Shannon was a research scientist at Bell Telephone Laboratories trying to achieve maximum telephone line capacity with minimum distortion. Though he had never intended for his mathematical theory of signal transmission to be used for anything but telephones, the Weaver adaptations were very influential in information theory. Norbert Wiener, a renowned mathematician and founder of cybernetics, added the feedback loop to the Shannon-Weaver Model. We elaborate further on feedback in later sections.

The Lasswell Formula (Figure 1.3), another popular transmission model introduced a year later by sociologist Harold Lasswell, added the idea of impact or effect.

The transmission models have also influenced early studies of human communication, but many theorists now consider them to be misleading. These models and their derivatives focus more on the study of message-making as a process, rather than on what a message means and on how it creates meaning. The issues of meaning and interpretation are reflected in the models depicted in Figures 1.4 and 1.5, both of which emphasize the interpretive processes.

David Berlo, a well-known communication researcher who studied at the University of Illinois with Wilber Schramm, introduced the model in Figure 1.5 in 1960. Further emphasizing encoding and decoding, he defined five verbal communication skills: speaking and writing (encoding skills), listening and reading (decoding skills), and thought or reasoning (both encoding and decoding).

For those readers interested in a deeper understanding of the theories underlying these and other models, we offer these references:

Stephen W. Littlejohn, Theories of Human Communication (Belmont: Wadsworth Publishing Company, April 1995). This book is considered the seminal text in the field.

Richard L. Lanigan, Phenomenology of Communication: Merleau Ponty's Thematics in Communicology and Semiology (Pittsburgh: Duquesne University Press, 1988). Semioticians center their attention on semantics-what a message means and on how it creates that meaning.

The remainder of Part 1 addresses the communications issues of project teams by considering each of the four factors: participants, techniques, environment, and language.

PARTICIPANTS AND THEIR INFLUENCE ON PROJECT COMMUNICATIONS

We often think of project participants as being limited to the team members. But from total influence and broader communications viewpoints, the participants encompass a wide array of stakeholders, including:

Functional and middle management.

Executive management.

Closely related stakeholders, such as contractors, customers, and potential users.

Global stakeholders, such as professional associations and standards organizations.

Stakeholders all bring their own vocabulary, behaviors, communication styles, attitudes, biases, and hidden agenda to the project environment.

PERSONAL BEHAVIORS AND COMMUNICATION STYLES

To communicate effectively, we need to be aware of differing behaviors and styles and their potential impact. Leaders often need to adapt their own style rather than "shape up" the other person.

There are numerous texts and self-study guides for analyzing your own style tendencies and preferences. We summarize two models proven to be particularly effective. However, the details of any specific self-typing or group analysis scheme are less important than the process itself-exploring your own preferences and stretching your range of styles. To benefit from that process, you first have to be self-aware.

Wilson Learning Corporation's Interpersonal Relations Model (Eden Prairie, MN) has been widely used in the business environment for characterizing personal style. Your interpersonal style is determined by a blending of your peers' perceptions acquired through formal questionnaires similar in format to psychology and aptitude profiles. The process begins with the interpretation of your individual results relative to the four-quadrant model in Figure 1.6.

### Data provided

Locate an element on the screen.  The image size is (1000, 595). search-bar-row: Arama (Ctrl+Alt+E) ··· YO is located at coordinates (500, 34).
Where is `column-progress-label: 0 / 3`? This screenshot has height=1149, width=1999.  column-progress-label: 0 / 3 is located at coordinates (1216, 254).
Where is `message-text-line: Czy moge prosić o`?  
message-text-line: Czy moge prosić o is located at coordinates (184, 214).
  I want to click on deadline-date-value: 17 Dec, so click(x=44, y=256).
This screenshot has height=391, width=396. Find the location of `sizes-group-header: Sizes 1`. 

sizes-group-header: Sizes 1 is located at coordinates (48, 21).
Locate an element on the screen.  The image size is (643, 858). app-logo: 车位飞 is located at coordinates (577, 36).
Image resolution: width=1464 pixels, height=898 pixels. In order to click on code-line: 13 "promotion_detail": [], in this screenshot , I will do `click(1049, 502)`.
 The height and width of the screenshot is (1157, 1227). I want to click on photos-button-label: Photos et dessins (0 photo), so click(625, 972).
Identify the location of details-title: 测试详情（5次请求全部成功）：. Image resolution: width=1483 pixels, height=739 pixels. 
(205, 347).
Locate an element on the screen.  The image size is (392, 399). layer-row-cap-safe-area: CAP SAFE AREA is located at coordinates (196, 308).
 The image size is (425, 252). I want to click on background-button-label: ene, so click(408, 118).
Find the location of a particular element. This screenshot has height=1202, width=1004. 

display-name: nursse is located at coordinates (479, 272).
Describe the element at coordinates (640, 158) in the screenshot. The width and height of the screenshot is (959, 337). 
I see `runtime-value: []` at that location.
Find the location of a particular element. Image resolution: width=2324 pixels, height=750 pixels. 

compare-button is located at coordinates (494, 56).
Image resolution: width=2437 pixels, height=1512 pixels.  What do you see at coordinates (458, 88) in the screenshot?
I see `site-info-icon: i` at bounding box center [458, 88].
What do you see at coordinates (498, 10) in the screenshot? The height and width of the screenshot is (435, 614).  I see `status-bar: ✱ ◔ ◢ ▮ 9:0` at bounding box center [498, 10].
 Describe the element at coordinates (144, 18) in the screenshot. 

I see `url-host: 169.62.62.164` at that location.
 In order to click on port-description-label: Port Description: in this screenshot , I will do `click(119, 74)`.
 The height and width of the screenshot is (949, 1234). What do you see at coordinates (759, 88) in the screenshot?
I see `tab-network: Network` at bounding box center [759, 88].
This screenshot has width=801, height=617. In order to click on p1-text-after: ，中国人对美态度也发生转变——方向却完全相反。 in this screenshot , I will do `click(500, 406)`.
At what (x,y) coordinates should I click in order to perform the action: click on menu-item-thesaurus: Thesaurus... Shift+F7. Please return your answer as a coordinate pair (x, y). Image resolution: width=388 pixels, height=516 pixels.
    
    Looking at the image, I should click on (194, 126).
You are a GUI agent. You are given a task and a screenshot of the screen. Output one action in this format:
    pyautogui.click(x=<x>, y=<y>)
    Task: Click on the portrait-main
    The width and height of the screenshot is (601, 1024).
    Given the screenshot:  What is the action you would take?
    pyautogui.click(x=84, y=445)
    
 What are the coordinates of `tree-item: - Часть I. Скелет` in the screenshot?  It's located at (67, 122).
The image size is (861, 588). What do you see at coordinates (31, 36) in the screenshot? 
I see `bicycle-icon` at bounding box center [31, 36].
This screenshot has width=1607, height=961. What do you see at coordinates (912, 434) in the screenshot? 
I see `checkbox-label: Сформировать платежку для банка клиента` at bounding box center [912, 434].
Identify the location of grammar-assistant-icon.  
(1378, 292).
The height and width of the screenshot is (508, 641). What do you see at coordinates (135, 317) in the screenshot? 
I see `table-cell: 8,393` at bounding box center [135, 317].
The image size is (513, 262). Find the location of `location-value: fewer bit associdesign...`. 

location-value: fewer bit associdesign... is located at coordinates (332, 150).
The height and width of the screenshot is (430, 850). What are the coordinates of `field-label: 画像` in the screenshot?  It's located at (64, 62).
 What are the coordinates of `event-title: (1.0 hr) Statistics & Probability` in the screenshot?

### Task directions
Write a continuation of the passage on communication models and project communications, starting right after its final sentence. The records play no part in what comes next.

### The answer
Combining your primary style-Analytical, Driver, Amiable, or Expressive-with your secondary or backup style (one of the same four quadrants in the basic model), places you in one of the 16 style categories (e.g., an Expressive/Driver) (Figure 1.7).

The utility of the Wilson model becomes clear when you consider the interactions among the various categories. The result is a much-improved insight and awareness, not only of your own styles, but of others' behavior patterns as well. Perhaps most important is this newly acquired means to recognize behavior patterns and then anticipate interactions so as to adapt by extending your own personal behavior boundaries.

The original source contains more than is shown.